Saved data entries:
---------------
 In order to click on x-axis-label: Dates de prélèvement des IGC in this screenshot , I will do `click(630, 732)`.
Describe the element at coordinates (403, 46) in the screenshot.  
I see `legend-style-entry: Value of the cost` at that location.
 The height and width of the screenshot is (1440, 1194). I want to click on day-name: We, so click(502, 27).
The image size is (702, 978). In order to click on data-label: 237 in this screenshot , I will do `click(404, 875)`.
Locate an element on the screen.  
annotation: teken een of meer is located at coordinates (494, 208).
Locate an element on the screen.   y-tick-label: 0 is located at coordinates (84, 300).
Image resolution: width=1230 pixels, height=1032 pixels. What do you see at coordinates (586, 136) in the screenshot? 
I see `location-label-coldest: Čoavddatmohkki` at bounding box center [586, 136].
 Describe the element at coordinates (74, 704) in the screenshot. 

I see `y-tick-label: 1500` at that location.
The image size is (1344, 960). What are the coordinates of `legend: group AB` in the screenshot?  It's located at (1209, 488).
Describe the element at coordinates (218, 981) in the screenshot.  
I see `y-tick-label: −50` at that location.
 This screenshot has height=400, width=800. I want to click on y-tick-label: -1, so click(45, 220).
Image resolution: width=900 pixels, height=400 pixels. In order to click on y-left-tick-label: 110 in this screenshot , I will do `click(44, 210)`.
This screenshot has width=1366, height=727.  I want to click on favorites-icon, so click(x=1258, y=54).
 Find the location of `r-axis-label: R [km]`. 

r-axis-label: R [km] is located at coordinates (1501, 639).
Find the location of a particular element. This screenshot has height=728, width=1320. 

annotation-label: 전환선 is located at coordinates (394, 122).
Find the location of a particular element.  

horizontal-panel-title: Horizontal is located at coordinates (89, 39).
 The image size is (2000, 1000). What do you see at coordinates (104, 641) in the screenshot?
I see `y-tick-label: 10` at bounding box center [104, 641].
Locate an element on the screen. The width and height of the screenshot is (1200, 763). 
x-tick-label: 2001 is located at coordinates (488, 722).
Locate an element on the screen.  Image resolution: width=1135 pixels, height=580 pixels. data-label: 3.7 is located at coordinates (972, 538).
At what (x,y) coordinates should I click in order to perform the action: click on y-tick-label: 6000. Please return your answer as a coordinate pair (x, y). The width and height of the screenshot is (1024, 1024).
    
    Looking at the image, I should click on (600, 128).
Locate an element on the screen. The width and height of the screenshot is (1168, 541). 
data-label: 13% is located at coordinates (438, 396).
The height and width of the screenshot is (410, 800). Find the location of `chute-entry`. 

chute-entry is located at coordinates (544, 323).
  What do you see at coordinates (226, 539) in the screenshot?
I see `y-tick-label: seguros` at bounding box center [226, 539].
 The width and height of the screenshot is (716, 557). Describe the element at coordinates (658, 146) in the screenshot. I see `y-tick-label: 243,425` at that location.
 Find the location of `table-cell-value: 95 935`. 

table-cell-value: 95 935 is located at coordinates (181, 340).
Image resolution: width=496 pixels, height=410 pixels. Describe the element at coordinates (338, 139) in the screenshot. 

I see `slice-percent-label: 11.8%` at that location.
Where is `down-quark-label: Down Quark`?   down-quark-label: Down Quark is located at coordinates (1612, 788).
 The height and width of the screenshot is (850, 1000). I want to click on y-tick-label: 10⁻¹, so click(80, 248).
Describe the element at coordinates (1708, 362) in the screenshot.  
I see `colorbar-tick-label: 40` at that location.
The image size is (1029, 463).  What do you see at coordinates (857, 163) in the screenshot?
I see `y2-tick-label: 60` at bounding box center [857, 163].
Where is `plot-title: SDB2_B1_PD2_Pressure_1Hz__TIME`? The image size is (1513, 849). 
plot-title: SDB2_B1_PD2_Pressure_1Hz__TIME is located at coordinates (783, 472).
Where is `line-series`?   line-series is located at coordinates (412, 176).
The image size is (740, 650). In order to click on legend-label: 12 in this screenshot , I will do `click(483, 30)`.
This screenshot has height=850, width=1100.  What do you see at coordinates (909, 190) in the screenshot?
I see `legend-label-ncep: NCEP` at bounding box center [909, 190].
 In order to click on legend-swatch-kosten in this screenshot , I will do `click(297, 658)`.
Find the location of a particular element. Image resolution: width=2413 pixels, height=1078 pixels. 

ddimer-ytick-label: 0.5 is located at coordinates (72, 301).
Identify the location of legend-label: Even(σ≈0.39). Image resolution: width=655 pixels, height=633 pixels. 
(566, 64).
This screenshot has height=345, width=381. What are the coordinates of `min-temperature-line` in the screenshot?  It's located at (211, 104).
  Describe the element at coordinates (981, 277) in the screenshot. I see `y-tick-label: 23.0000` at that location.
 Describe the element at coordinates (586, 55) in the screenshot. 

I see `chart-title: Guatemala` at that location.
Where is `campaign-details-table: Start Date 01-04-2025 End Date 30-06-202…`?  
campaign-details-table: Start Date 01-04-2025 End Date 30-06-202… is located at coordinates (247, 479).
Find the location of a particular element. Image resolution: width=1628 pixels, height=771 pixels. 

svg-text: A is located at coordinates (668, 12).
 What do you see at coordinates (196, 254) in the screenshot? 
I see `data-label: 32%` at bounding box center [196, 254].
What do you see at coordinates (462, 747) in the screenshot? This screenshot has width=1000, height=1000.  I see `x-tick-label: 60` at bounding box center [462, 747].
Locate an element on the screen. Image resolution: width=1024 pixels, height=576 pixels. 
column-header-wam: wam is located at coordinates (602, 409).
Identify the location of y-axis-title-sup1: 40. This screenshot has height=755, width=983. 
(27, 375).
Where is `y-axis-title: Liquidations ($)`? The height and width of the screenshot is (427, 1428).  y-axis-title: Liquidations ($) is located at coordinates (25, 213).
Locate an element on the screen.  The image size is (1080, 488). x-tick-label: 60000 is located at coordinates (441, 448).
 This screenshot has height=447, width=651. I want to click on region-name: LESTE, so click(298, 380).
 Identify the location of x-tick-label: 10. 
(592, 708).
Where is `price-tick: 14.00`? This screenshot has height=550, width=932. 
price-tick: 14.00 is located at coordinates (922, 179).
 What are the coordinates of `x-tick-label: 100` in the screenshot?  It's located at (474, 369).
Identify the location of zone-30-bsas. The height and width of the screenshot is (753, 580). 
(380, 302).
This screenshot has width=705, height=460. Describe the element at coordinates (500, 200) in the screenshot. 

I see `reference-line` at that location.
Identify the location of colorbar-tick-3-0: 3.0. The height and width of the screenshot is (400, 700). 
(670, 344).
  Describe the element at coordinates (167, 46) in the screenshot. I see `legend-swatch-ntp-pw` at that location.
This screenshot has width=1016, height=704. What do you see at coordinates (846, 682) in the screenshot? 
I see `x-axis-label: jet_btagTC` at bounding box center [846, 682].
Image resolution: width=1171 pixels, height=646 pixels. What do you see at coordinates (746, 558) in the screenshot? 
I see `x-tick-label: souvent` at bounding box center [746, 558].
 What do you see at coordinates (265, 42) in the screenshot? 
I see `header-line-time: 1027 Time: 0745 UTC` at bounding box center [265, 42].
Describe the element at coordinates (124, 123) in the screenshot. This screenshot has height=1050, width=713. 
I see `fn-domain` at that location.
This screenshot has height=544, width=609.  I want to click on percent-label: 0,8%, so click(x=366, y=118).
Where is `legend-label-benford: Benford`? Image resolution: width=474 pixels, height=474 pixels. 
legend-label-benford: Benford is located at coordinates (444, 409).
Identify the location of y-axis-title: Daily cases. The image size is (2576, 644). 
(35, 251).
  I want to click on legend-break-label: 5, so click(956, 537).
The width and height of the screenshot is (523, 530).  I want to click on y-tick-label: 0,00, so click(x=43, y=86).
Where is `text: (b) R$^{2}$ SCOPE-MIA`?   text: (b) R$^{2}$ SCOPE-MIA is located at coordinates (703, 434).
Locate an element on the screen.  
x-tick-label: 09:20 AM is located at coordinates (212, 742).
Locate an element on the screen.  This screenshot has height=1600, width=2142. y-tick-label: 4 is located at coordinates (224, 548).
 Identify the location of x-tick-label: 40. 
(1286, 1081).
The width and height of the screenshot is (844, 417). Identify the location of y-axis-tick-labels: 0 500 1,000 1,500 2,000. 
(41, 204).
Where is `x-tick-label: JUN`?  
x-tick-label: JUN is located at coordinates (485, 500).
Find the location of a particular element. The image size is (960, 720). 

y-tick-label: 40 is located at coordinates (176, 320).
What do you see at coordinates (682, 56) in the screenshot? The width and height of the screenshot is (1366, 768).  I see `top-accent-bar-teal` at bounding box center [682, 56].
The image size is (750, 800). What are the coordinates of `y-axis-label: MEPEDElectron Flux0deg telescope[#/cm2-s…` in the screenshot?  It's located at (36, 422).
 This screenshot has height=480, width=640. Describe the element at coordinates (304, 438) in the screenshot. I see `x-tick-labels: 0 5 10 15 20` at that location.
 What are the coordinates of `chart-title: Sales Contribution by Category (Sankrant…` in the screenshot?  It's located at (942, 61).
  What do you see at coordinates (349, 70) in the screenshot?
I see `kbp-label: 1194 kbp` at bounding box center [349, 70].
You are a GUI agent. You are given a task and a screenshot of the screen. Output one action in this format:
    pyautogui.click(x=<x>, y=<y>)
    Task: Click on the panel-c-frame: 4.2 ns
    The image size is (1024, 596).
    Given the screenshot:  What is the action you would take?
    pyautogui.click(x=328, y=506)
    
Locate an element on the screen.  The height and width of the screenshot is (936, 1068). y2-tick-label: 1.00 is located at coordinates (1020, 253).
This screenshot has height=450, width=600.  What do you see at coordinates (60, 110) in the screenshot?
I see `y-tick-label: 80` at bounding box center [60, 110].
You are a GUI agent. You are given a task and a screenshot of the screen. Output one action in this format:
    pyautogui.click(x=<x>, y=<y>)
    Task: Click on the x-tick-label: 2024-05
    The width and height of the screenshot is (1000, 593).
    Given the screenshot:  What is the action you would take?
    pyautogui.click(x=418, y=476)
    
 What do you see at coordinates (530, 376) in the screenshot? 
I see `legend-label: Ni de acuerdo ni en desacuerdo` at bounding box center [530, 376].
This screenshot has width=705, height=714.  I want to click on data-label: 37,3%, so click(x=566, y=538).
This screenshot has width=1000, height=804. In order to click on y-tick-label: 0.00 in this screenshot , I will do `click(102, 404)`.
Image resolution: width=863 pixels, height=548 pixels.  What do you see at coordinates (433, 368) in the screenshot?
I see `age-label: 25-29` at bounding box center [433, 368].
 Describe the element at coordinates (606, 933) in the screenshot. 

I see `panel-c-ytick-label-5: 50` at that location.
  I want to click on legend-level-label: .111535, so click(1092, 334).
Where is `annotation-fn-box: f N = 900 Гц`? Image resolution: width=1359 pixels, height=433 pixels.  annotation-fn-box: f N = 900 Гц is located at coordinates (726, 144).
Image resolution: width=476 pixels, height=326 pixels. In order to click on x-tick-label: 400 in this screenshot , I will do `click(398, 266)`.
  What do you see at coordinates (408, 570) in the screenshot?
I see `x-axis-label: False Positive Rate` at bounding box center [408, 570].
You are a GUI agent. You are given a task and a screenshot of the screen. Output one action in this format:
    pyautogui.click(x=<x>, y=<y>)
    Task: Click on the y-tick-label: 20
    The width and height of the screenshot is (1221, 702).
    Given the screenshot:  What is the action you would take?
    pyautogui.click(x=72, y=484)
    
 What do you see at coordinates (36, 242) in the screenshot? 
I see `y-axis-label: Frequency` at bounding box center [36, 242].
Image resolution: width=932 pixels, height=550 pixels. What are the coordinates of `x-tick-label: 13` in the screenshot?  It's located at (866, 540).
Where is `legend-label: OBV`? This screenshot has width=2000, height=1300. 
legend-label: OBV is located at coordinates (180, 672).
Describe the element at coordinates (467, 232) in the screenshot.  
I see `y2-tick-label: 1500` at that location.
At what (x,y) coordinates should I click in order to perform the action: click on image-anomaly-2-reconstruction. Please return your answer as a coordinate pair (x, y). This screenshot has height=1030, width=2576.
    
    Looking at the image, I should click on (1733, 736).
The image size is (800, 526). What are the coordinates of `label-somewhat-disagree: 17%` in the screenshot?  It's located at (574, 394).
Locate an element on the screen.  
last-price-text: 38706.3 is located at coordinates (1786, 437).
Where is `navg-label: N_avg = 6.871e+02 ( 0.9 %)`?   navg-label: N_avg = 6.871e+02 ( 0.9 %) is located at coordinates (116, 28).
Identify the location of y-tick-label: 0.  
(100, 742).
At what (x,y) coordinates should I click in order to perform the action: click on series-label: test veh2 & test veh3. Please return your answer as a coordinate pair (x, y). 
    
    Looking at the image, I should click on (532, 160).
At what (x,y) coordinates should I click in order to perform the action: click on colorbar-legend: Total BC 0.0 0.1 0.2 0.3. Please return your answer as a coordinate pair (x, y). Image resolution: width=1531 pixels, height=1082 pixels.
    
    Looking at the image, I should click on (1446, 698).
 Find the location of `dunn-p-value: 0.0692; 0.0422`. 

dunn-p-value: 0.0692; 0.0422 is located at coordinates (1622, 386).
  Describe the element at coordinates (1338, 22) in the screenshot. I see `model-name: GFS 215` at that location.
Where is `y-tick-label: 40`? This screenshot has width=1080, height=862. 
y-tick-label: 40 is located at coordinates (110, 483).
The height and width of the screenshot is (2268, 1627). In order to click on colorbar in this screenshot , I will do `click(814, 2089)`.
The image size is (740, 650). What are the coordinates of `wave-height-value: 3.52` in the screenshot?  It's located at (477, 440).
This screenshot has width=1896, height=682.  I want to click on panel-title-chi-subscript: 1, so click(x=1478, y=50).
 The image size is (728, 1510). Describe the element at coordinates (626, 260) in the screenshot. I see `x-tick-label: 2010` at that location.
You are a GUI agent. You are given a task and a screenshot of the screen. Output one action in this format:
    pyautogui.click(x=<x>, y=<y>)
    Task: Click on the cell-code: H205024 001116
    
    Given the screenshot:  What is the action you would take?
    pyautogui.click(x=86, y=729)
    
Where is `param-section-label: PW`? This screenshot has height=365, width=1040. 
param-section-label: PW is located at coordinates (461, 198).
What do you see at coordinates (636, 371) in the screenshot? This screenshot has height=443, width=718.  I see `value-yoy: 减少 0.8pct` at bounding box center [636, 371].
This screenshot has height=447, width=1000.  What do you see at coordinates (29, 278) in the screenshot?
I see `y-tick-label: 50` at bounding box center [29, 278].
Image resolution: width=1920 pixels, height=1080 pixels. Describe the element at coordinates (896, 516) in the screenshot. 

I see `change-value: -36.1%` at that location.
---------------
**DIRECTIONS:**
Please copy out the lines of data above word for word, starting at the line containing "Identify the location of x-tick-label: 10." and ending at the line containing "center [846, 682].".

**RESPONSE FOR THIS EXERCISE:**
 Identify the location of x-tick-label: 10. 
(592, 708).
Where is `price-tick: 14.00`? This screenshot has height=550, width=932. 
price-tick: 14.00 is located at coordinates (922, 179).
 What are the coordinates of `x-tick-label: 100` in the screenshot?  It's located at (474, 369).
Identify the location of zone-30-bsas. The height and width of the screenshot is (753, 580). 
(380, 302).
This screenshot has width=705, height=460. Describe the element at coordinates (500, 200) in the screenshot. 

I see `reference-line` at that location.
Identify the location of colorbar-tick-3-0: 3.0. The height and width of the screenshot is (400, 700). 
(670, 344).
  Describe the element at coordinates (167, 46) in the screenshot. I see `legend-swatch-ntp-pw` at that location.
This screenshot has width=1016, height=704. What do you see at coordinates (846, 682) in the screenshot? 
I see `x-axis-label: jet_btagTC` at bounding box center [846, 682].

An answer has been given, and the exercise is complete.